Blood flow produces shear stress that homeostatically regulates the phenotype of pulmonary endothelial cells, exerting antiinflammatory and antithrombotic actions and maintaining normal barrier function. Hypoxia due to diseases, such as chronic obstructive pulmonary disease (COPD), causes vasoconstriction, increased vascular resistance, and pulmonary hypertension. Hypoxia-induced changes in endothelial function play a central role in the development of pulmonary hypertension. However, the interactive effects of hypoxia and shear stress on the pulmonary endothelial phenotype have not been studied.
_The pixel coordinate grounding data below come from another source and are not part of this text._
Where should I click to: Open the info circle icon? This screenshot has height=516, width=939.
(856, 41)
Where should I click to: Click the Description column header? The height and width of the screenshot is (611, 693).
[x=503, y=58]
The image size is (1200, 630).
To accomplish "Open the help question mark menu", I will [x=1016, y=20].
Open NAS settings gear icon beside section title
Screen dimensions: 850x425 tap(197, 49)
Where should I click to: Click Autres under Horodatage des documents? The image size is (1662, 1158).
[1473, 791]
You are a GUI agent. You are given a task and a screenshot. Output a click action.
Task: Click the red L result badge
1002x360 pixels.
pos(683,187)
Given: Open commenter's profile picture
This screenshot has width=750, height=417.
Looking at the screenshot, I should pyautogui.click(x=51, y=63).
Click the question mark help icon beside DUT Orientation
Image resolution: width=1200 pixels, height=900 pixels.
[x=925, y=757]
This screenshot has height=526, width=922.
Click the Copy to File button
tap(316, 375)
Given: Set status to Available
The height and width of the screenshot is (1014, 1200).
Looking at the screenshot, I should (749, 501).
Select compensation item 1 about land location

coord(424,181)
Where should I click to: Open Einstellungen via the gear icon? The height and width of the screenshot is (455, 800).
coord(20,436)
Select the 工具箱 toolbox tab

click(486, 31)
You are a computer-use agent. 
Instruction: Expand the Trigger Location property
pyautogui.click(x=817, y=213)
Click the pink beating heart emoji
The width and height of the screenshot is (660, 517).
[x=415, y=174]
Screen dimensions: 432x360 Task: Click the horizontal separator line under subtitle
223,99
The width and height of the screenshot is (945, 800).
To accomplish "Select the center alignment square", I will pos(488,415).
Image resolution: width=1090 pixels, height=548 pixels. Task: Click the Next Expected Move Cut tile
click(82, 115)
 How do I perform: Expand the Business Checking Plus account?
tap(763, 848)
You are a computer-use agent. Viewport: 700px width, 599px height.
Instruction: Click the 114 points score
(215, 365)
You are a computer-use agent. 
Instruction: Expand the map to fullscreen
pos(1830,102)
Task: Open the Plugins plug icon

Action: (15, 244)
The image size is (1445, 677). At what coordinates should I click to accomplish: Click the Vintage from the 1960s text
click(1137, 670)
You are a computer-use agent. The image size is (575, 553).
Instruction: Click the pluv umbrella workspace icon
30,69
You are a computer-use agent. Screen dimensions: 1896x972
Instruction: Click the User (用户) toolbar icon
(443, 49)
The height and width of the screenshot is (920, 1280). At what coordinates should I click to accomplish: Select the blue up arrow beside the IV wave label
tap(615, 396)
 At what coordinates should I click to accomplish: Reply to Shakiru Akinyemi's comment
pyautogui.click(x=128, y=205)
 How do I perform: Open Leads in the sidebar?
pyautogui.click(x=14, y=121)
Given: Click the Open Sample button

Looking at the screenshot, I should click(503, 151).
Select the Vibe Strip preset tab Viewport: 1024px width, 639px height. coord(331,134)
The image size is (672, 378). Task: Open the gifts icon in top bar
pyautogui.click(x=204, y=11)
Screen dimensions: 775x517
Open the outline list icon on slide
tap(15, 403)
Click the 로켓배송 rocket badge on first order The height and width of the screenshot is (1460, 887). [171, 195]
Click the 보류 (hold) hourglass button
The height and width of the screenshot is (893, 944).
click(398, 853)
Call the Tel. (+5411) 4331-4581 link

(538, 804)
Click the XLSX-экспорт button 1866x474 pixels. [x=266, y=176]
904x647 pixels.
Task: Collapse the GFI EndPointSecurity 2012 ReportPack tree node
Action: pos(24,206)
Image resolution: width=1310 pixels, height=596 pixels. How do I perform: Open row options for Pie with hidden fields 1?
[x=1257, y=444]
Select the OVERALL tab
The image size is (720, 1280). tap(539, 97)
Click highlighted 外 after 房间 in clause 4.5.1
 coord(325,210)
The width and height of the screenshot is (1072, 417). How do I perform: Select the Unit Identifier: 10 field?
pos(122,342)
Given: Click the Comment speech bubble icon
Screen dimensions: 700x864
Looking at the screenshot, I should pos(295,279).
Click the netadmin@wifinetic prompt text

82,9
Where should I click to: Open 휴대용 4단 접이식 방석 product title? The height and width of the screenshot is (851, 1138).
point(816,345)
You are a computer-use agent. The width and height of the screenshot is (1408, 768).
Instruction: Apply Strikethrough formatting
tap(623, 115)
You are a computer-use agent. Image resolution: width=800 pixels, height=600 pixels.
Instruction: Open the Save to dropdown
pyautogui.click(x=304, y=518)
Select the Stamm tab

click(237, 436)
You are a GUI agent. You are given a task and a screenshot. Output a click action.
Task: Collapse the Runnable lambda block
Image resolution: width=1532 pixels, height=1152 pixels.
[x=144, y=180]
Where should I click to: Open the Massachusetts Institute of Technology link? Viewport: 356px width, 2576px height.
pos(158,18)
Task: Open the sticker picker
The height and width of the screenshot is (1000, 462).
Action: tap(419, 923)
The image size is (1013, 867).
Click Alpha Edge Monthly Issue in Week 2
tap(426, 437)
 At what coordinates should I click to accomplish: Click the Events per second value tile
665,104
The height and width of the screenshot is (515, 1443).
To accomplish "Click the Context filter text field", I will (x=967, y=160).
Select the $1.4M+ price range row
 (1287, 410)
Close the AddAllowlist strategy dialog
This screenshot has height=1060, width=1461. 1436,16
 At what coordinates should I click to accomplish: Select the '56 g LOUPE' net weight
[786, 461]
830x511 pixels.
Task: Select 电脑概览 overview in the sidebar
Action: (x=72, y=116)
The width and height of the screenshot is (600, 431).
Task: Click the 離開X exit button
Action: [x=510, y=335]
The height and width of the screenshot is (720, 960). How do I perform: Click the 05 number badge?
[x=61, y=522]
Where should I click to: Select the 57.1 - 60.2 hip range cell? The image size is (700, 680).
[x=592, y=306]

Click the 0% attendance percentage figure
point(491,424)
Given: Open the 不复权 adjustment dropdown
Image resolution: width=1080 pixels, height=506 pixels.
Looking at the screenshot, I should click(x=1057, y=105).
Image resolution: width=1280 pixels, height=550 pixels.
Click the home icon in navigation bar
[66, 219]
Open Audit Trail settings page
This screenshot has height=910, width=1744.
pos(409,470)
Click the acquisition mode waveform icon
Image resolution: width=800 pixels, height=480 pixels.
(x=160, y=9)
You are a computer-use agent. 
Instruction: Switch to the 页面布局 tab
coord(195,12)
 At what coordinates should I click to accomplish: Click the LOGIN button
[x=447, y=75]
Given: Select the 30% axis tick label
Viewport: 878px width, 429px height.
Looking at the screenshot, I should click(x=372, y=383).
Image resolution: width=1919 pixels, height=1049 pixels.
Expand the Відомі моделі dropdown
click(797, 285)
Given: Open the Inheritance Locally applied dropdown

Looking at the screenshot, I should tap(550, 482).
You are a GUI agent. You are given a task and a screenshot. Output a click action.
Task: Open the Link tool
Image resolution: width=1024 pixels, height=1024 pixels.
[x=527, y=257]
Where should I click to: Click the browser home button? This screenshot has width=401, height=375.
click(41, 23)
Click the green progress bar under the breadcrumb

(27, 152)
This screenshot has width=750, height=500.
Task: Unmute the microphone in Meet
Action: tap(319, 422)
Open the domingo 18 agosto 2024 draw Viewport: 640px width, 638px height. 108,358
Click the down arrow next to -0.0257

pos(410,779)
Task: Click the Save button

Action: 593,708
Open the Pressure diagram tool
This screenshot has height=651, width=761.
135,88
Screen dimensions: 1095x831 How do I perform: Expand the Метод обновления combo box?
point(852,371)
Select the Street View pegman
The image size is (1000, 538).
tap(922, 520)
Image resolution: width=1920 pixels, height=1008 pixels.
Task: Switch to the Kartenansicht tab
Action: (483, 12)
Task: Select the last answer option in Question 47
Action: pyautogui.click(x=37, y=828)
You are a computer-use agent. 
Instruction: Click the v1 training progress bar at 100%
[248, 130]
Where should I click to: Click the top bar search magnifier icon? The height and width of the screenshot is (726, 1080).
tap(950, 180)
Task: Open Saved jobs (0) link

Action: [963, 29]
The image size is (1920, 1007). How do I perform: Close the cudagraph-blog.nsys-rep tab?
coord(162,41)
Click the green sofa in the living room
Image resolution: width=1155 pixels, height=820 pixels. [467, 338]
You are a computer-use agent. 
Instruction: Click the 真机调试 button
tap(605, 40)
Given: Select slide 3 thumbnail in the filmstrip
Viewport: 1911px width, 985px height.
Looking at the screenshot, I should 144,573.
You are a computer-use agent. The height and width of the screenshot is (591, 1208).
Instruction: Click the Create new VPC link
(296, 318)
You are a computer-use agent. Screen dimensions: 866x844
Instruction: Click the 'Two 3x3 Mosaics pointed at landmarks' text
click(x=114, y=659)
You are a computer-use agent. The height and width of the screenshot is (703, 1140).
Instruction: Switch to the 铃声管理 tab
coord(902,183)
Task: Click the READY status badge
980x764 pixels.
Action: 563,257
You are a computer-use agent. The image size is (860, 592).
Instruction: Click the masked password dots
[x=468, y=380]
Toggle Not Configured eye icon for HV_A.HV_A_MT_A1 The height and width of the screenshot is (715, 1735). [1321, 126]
Human pulmonary microvascular endothelial cells were cultured in normoxia or hypoxia while subjected to physiological shear stress or in static conditions. Unbiased proteomics was used to identify hypoxia-induced changes in protein expression. Using publicly available single-cell RNA sequencing datasets, differences in gene expression between the alveolar endothelial cells from COPD and healthy lungs were identified. Sixty proteins were identified whose expression changed in response to hypoxia in conditions of physiological shear stress but not in static conditions. These included proteins that are crucial for endothelial homeostasis (e.g., JAM-A [junctional adhesion molecule A], ERG [ETS transcription factor ERG]) or implicated in pulmonary hypertension (e.g., thrombospondin-1). Fifty-five of these 60 have not been previously implicated in the development of hypoxic lung diseases. mRNA for 5 of the 60 (ERG, MCRIP1 [MAPK regulated corepressor interacting protein 1], EIF4A2 [eukaryotic translation initiation factor 4A2], HSP90AA1 [heat shock protein 90 alpha family class A member 1], and DNAJA1 [DnaJ Hsp40 (heat shock protein family) member A1]) showed similar changes in the alveolar endothelial cells of COPD compared with healthy lungs in females but not in males. These data show that the proteomic responses of the pulmonary microvascular endothelium to hypoxia are significantly altered by shear stress and suggest that these shear-hypoxia interactions are important in the development of hypoxic pulmonary vascular disease.